George AND arthur woodger

Subject Names :  George Woodger      (b 1820 – d 1894)                  
                              Arthur Woodger        (b 1876 – d 1934) 

Researcher :        Pauline Sieler

George Woodger and his young son Arthur were forced to spend many years in the Guildford Union Workhouse due to George’s blindness and then his wife’s early death.

George Woodger was born on 11th April 1820 in Wisley, Surrey, the fifth child of labourer James Woodger and Jane née Sawyers.  He was baptised at Wisley’s Parish Church on 7th May. 

By 1841, George was living at Hyde Farm, Wisley, with his next elder brother James, both noted as agricultural labourers.  Their parents, James and Jane, were also living separately at Hyde Farm, with four of the younger siblings. 

The Woodger family name can be traced back to at least the 1780s in Wisley, and even further back to 1669 in the nearby village of Effingham.  In 1841 there were three Woodger households recorded at Hyde Farm, plus two at the next door Wisley Pond Farm, and one more at Wisley Farm, all no doubt related to each other, and all farm labourers.

George married 30-year-old Woking-born spinster Harriet Norman on 24th June 1857 at Ripley Church.  He was recorded as aged 33 on the certificate although he would have been 37, perhaps disguising the age difference with his new wife.  He maintained a similar age discrepancy for the rest of his life.

Harriet was already the mother of twins. Clara and Harriett Norman had been born in April 1856 at her home in Ripley Lane.  No father was named on the birth certificate, nor at their baptism at Ripley’s St Mary’s Church.  Clara Norman passed away in February 1857, and was buried at St Mary’s.

George and Harriet’s first son William arrived in 1860. At the time of the 1861 Census the family were still living in Ripley Lane.  George was 38 (actually almost 41) and an agricultural labourer, wife Harriet was 33, with children 5-year-old Harriett – with the Woodger surname – plus William, 1.  Daughter Esther was born the following year at Ripley Lane.

In August 1865 all three children were baptised together at Wisley Church, with the family’s address given as Pyrford.  This was the second baptism for 9-year-old Harriett, but now as a Woodger.

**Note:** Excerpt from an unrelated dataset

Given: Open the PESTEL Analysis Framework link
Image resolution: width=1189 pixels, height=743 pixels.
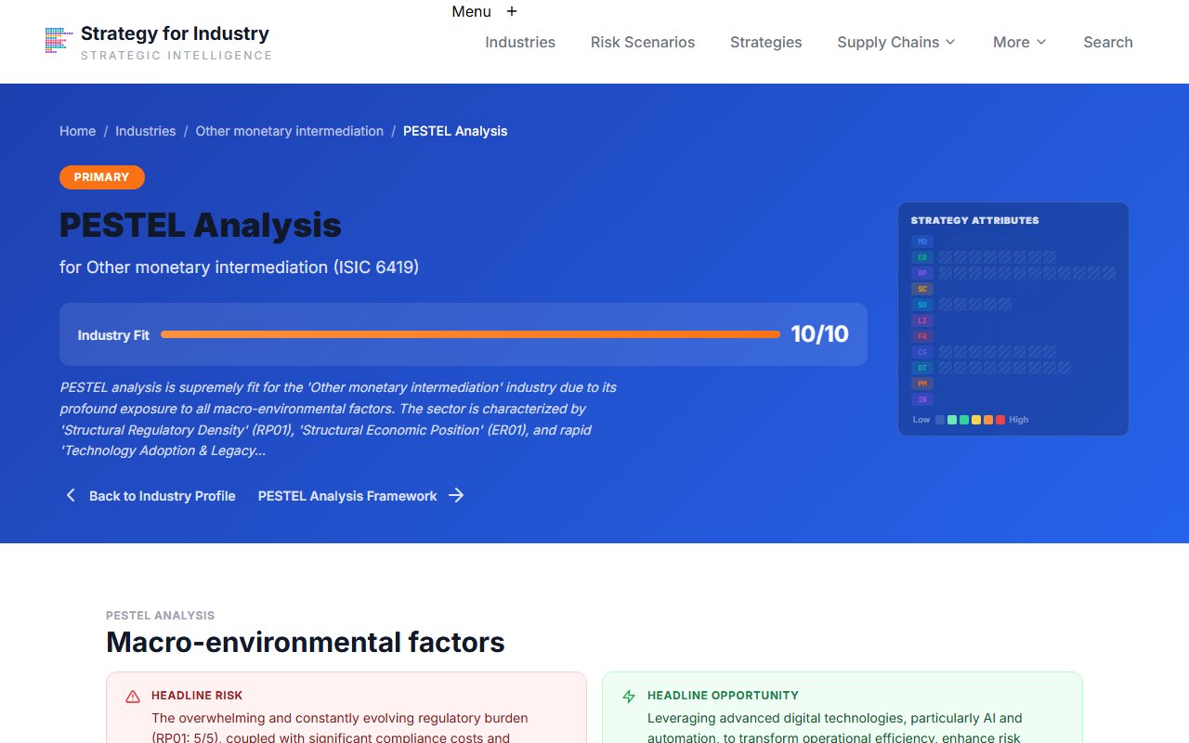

Sometime before these baptisms, however, George had lost his sight.  It is not known exactly when this had happened, but the Guildford Union Poor Law Accounts showed that between September 1863 and March 1864, George of “Wisley, Pyrford” was suffering from ‘blindness’, had received more than £10 from the Union in money and ‘in kind’ (provisions) enabling him and his family to remain at home and out of the Workhouse.  

George received a similar amount over the following six months but somewhat less in the next half-year, with no record of him or the family receiving anything from the Guildford Union over the two years between September 1865 and September 1867.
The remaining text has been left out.